**Selected excerpt:**
Start of Block
When I walked into the Multnomah County Library a few days ago,I stumbled upon The Fifth Head of Cerberus
, Gene Wolfe’s first novel, published in 1972. It had been over ten years since I read a Gene Wolfe book, and I had somehow passed this one by, so I decided to give it a go. I wasn’t disappointed.
Those who know me, know that I am a s-f fan. I’m not particularly enamored of the hard science variety of sci-fi. Nor do I particularly like that very popular sub-genre which features swashbuckling, castles and medieval fiefdoms set on other planets. But mostly, I like any good writing which explores social, political or philosophical issues with depth. At the top of my list is Ursula K. LeGuin, followed by Philip K. Dick (what is it with those Ks?), Ray Bradbury, William Gibson, Octavia Butler, and others, including Gene Wolfe. Wolfe is my exception to the ancient history on planet X type of sci-fi because his writing is just so damn good, so deep and complex, that I can’t put his books down once I’ve started.
This remarkable novel began as a novella in Damon Knight’s Orbit anthology. Consisting of three closely related stories, the book explores the subject of identity, particularly in terms of the relationship between colonialists and aboriginal people, and touches on post-colonial theory. I was particularly struck by how the stories resonated with my recent reading of Edouard Glissant and his ideas about “Creolism.”
End of Block
**Available data:**
Start of Block
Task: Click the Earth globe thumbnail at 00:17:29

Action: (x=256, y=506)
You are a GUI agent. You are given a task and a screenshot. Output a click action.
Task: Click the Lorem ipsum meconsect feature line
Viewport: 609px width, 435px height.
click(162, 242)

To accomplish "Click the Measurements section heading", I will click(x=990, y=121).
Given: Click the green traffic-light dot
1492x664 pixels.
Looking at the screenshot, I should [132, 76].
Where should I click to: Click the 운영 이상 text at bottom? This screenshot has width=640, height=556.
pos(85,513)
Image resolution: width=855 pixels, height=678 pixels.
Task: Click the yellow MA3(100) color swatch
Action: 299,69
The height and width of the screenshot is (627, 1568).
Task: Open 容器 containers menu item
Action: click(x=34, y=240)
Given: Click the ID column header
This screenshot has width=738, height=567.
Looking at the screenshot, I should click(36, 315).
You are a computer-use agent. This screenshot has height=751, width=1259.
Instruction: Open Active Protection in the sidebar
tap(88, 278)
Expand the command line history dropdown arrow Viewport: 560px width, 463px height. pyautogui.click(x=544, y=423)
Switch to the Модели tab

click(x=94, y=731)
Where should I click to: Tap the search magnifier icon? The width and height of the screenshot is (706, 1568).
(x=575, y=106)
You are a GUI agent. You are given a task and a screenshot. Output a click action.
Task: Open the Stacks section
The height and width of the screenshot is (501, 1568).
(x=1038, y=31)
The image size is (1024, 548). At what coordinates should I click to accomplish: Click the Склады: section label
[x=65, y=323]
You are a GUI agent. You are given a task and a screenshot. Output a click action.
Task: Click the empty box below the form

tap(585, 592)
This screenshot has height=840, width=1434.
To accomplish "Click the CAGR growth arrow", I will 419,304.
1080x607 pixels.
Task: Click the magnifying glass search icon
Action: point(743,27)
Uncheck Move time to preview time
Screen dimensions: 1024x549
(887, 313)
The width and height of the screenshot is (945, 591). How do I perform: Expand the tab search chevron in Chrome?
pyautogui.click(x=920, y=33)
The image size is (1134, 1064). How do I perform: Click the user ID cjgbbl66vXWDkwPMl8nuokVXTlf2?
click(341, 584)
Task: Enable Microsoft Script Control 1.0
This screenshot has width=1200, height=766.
End of Block
**What is expected:** From the book review above, copy verbatim the passage that begins at "When I walked" and stops after "I wasn’t disappointed.".

**Response area:**
When I walked into the Multnomah County Library a few days ago,I stumbled upon The Fifth Head of Cerberus
, Gene Wolfe’s first novel, published in 1972. It had been over ten years since I read a Gene Wolfe book, and I had somehow passed this one by, so I decided to give it a go. I wasn’t disappointed.